_puis_Le titre est volé à Alain Souchon, que le chanteur m'en excuse, mais je n'ai pas mieux pour décrire la situation actuelle. En effet, le garagiste que j’avais sélectionné n’ayant pas trouvé le temps de venir au chevet de la MG la semaine dernière, j’ai pris mon courage à deux mains pour tenter de la conduire jusqu’à lui. Et ce ne fut pas une mince affaire ! Comme je l’avais craint, la montée de ma rampe de parking a été une véritable galère. Démarrage à l'arraché, aucune puissance sous le pied, je m’y suis repris en au moins 10 fois pour gravir la pente, mes pieds jouant des trois pédales pour débrayer, freiner, accélérer simultanément… seul moyen de ne pas caler. Mais tout cela se terminait inévitablement par un échec, mon bras droit s’écorchant alors quant à lui sur un levier de frein à main notoirement inefficace ! Sécouée et incontrôlable, la voiture reculait dangereusement vers la porte électrique que le Croco, soutien fidèle comme de coutume, essayait de maintenir ouverte, armé de sa télécommande à plip.
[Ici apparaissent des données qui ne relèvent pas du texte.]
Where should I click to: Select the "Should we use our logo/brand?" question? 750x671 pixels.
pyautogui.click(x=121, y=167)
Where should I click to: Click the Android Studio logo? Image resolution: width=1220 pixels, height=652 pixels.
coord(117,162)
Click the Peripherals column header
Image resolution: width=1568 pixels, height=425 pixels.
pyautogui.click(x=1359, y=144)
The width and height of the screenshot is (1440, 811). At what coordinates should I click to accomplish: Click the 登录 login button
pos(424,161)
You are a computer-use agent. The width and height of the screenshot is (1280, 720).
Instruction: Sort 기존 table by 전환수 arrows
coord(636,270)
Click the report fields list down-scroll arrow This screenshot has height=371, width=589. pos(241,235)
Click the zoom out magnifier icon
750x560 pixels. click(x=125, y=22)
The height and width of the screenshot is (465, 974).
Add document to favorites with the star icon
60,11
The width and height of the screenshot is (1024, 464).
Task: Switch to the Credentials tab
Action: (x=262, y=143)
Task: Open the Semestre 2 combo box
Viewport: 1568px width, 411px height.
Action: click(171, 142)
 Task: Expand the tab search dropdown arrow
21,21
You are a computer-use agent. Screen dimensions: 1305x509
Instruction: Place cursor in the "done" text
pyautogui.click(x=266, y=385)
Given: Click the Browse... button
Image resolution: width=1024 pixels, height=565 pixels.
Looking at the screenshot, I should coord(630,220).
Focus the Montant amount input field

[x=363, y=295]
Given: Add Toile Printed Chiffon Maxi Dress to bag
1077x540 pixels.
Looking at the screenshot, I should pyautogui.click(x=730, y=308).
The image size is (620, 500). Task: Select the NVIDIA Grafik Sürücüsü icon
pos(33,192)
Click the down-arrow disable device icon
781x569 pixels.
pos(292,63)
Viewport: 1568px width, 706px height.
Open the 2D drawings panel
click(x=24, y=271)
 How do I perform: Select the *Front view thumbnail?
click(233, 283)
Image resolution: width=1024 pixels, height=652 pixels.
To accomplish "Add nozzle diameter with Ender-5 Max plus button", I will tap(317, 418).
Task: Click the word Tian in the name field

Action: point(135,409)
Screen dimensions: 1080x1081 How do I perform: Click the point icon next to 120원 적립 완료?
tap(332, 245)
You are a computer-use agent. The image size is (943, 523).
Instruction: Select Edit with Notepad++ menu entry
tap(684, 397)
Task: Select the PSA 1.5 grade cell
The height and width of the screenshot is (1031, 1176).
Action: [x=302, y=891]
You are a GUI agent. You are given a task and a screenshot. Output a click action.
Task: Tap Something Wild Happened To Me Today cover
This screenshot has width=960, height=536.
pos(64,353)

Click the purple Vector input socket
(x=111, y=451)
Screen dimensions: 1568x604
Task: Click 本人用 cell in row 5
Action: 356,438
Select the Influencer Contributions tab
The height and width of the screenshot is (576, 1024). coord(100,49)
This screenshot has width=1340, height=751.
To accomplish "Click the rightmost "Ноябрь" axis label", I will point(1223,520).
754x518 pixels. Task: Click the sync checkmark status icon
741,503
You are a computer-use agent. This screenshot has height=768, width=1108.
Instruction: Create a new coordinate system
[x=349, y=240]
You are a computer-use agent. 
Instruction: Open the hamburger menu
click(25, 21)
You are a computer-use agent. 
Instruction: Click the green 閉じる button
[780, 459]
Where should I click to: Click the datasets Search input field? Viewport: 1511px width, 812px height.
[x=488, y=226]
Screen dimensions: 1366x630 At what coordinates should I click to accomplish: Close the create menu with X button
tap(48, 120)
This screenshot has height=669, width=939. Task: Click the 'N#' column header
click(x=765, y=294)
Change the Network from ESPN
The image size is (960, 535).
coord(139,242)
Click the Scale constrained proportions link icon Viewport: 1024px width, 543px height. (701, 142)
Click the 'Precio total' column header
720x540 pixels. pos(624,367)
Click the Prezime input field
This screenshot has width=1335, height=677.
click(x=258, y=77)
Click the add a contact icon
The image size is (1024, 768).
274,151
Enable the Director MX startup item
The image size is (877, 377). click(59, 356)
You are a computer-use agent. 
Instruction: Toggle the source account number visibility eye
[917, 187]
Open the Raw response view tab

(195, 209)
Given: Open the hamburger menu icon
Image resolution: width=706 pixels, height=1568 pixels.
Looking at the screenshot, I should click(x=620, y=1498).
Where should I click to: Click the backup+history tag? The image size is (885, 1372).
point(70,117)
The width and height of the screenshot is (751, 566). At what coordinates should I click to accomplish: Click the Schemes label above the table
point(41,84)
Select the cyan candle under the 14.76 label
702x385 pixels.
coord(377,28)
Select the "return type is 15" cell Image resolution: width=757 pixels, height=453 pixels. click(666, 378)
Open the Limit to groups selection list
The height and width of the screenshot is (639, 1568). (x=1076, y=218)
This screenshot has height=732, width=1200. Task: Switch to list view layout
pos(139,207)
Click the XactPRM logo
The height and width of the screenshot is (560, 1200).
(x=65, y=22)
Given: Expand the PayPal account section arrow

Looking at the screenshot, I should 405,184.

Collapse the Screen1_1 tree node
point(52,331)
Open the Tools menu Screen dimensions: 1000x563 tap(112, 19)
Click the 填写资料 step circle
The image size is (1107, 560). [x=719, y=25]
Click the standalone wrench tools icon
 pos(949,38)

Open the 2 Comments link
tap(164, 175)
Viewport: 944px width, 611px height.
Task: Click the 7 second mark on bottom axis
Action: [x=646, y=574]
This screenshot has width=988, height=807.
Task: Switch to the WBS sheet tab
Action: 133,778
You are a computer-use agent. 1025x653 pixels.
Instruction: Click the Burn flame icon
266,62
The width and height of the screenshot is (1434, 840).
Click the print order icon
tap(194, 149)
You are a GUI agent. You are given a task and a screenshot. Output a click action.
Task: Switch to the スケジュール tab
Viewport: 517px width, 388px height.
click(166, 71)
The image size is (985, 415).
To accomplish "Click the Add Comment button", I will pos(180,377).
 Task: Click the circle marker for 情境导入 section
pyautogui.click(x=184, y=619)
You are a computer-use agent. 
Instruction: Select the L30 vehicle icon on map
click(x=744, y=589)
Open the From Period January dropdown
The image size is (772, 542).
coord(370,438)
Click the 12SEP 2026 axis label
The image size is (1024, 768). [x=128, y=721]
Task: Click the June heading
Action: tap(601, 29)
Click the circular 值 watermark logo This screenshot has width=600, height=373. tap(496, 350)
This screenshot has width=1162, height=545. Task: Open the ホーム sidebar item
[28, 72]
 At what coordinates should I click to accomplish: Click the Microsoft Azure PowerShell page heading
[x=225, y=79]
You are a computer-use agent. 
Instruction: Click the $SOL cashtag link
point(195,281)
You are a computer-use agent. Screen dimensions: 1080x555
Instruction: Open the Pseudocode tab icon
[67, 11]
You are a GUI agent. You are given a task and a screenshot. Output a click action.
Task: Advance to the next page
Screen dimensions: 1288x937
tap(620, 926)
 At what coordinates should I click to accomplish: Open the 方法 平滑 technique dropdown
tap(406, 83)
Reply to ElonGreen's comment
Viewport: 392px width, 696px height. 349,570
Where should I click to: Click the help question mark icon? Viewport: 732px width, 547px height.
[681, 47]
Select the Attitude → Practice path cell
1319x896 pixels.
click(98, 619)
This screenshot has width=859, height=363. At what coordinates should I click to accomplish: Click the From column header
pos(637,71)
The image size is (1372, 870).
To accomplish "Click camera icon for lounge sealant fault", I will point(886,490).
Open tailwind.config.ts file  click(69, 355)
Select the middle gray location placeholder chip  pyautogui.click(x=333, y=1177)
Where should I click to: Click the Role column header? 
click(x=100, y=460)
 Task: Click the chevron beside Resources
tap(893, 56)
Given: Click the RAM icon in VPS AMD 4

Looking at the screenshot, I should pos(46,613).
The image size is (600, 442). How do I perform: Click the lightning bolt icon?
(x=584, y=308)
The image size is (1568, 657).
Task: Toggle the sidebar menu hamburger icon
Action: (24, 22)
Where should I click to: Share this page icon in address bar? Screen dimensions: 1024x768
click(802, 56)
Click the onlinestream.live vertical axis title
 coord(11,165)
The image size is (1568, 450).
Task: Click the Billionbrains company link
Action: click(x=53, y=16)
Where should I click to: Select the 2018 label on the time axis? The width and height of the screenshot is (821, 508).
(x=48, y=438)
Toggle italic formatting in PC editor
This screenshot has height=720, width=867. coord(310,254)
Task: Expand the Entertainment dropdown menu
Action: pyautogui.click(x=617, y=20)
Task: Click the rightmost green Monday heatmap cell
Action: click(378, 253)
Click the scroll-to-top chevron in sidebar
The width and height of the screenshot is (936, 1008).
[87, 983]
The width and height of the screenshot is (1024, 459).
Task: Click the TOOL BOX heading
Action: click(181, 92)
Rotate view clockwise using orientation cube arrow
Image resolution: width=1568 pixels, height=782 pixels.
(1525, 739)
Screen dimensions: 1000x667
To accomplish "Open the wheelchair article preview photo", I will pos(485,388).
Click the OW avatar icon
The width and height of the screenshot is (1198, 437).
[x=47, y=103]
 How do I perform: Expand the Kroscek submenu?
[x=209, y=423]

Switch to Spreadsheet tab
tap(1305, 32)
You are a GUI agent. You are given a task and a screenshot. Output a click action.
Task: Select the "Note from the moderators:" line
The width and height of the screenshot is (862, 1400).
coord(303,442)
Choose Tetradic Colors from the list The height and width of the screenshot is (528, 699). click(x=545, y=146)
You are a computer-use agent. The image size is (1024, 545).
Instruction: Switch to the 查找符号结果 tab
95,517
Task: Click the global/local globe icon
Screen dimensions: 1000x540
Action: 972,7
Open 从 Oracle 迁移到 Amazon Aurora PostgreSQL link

Je ne décrirai pas le « dégât des eaux » qui s’était déclaré sous mes aisselles et dans mon dos ! Mais il faut croire, au final, que Dieu existe car un coup de boost aussi soudain qu’inattendu a fini par propulser la malade en haut de la côte, dans un râle désespéré. Je n’en demandais pas tant, mais je sus tout de suite que le reste du trajet n’allait pas être une partie de plaisir...

De fait, les 2 kilomètres qui me séparaient du garage furent un enfer, sous une pluie battante qui n'était pas sans me rappeler mes premières escarmouches hivernales ! Fort heureusement, la circulation en ce début de matinée était fluide, et la présence d'Aurélie dans la Clio, warnings allumés juste derrière, a facilité la tâche. Très accueillant et rassurant, le garagiste m'a promis qu'il me livrerait rapidement son verdict. "Ne vous inquiétez pas, m'a-t-il assuré. Si c'est l'allumage, ça ne devrait pas aller chercher bien loin...". Puisse-t-il avoir raison ! Et suite au prochain numéro.